244 N.W.2d 470 | Mich. Ct. App. | 1976

69 Mich. App. 336 (1976)
244 N.W.2d 470

STATE HIGHWAY COMMISSION
v.
HAEHNLE

Docket No. 19647.

Michigan Court of Appeals.

Decided May 28, 1976.

Frank J. Kelley, Attorney General, Robert A. *337 Derengoski, Solicitor General, Louis J. Caruso and George J. Platsis, Assistants Attorney General, for plaintiff.

Kenneth B. Johnson, for defendants.

Before: D.F. WALSH, P.J., and J.H. GILLIS and R.M. MAHER, JJ.

PER CURIAM.

The Haehnle's appeal from a jury verdict awarding them $45,000 as just compensation for land the State Highway Commission took from them in order to expand I-94. Many issues are raised for our consideration, and one of them necessitates reversal.

Error is alleged to have occurred in the judge's instructions to the jury. An analysis of these instructions reveals that the jury was told that in order to consider the effects of rezoning on the value of defendants' property, it was necessary that there be a "real probability" that defendants' property could have been rezoned at the time of taking. The jury was also instructed that in order to consider the effects of rezoning, defendants had to prove that the rezoning would have increased the value of the land in the eyes of a potential purchaser, and that the potential purchaser would have enjoyed a profit from the rezoned land, had he bought it. We believe these instructions to be erroneous.

In State Highway Commissioner v Eilender, 362 Mich. 697, 699; 108 NW2d 755 (1961), our Supreme Court set the following standard for a jury in considering the effect of possible rezoning:

"But, on the other hand, it has been held, `if there is a reasonable possibility that the zoning classification *338 will be changed, this possibility should be considered in arriving at the proper value.'" (Emphasis supplied.)
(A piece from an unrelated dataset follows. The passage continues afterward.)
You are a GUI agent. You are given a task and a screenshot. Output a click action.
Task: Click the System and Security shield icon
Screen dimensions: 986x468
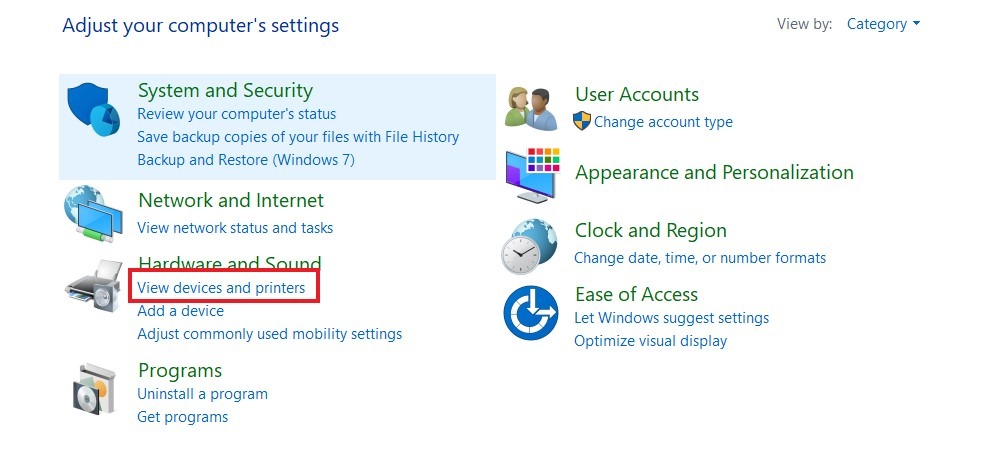94,110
While the trial judge was correct in instructing that the possibility of rezoning must be something more than remote, see State Highway Commission v Minckler, 62 Mich. App. 273; 233 NW2d 527 (1975), we think that his "real probability" instruction set defendants' burden of proof too high under the existing standard announced in Eilender, supra. Furthermore, the question of whether a potential buyer of the rezoned property would make a profit from the land once he bought it is irrelevant. See, In re Petition of the City of Detroit for a Park Site, 227 Mich. 132, 138-139; 198 N.W. 839 (1924).

Our decision on this issue renders other allegations of error moot. We do note, however, that defendants will now have another chance to show that the state failed to make a "good faith" offer as required by MCLA 213.366; MSA 8.261(6).

Reversed. Costs to appellants.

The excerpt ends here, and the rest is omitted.